Neben dem „Bolero“ huldigt Ravel in „La Valse“ (Poeme chorégrafique pour orchestre) einer weiteren von ihm verehrten Tanzform und damit der Stadt Wien und ihrem Genius loci, Johann Strauss. Uraufgeführt 1920, mutiert bei Ravel der Wiener Walzer vom gefälligen Gesellschaftstanz des 19. Jahrhunderts zu einem abgründigen Tanzstück, das die ikonischen orchestralen Farbmischungen des Impressionismus ebenso reflektiert wie die Schrecken des ersten Weltkriegs.

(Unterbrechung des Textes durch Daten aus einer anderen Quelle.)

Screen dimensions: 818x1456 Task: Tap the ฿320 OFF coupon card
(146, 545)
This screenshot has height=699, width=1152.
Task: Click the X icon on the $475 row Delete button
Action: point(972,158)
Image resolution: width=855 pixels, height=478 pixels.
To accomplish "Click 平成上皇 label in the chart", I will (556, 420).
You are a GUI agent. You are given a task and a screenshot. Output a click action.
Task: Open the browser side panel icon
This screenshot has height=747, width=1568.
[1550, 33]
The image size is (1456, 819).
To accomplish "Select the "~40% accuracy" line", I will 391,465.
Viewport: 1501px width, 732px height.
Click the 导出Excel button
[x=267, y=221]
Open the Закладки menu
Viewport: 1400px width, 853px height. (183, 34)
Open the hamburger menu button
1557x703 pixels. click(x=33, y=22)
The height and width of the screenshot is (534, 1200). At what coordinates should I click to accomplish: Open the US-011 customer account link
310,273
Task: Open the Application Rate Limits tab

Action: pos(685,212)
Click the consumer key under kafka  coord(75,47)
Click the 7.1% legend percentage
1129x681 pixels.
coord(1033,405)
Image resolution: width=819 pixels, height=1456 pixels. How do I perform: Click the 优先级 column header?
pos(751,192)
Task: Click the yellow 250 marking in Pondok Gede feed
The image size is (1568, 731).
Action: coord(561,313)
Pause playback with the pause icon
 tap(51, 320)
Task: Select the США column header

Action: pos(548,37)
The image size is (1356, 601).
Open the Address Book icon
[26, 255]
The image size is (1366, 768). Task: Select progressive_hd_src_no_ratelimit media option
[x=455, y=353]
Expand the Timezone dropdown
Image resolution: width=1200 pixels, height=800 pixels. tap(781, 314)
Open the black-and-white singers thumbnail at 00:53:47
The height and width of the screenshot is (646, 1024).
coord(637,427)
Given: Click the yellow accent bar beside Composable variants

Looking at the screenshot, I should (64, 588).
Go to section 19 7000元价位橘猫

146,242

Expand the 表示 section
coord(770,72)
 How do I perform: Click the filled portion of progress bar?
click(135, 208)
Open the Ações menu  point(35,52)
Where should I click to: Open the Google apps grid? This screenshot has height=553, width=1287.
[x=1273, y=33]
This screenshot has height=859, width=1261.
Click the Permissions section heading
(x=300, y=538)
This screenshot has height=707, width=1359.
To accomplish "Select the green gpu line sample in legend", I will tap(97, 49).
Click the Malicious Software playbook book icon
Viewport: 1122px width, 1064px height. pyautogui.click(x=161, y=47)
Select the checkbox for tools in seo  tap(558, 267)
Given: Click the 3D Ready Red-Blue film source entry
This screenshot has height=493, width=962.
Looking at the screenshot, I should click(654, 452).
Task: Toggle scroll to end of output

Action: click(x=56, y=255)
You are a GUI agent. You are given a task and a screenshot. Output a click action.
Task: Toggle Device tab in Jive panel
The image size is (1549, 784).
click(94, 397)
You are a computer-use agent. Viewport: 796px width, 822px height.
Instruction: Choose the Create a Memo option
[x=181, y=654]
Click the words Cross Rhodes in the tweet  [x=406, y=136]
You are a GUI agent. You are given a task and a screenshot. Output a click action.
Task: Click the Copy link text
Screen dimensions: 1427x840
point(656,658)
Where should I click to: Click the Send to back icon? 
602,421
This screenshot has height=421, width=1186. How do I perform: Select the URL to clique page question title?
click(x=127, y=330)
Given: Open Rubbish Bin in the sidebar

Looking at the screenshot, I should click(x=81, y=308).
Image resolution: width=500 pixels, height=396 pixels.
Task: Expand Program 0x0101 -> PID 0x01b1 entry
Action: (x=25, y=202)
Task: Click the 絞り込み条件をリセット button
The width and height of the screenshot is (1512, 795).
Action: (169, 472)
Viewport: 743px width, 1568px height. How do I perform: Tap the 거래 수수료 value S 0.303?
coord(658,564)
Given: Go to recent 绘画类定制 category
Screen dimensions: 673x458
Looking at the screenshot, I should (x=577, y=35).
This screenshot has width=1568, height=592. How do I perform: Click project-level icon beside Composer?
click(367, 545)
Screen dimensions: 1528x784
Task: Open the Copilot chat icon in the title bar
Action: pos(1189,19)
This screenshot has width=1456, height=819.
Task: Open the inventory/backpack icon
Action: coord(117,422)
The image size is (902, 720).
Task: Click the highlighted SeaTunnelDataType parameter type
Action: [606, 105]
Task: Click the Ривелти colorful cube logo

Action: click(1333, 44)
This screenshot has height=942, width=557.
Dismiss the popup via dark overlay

Roberto Rizzi Brignoli und die Musiker bewiesen ihre Meisterschaft für dramatische Verläufe und rauschhafte Höhepunkte, strukturieren die Klangmassen, betonen die surrealen Anteile, das Verfremdende. Maskierte Walzerseligkeit verschwindet hinter einer fratzenhaften Fassade dessen Faszination das Dekadente des fin de siecle überlagert. Dunkle Kontrabässe, bedrohliche Fagotte setzen den verstörenden Anfang, suchend formiert sich der Dreivierteltakt mit aufblitzenden Walzermotiven und brillanten Holzbläser Soli. Opulentes Schlagwerk setzt sich markant in Szene, abgelöst von klangsinnlichen Johann Strauss Fetzen, vom Dirigenten mit überragender Agogik lustvoll ausgekostet. Verklärte Vergangenheit und leidvolle Gegenwart verschmelzen, im taumelnden Sog „schneller bis zum Ende“ tanzt die Musik, dissonanzgetränkt, im opulenten Klangfarbenrausch einer abgründigen Zeit entgegen.
Großer Jubel. Langer Applaus. Restlose Begeisterung.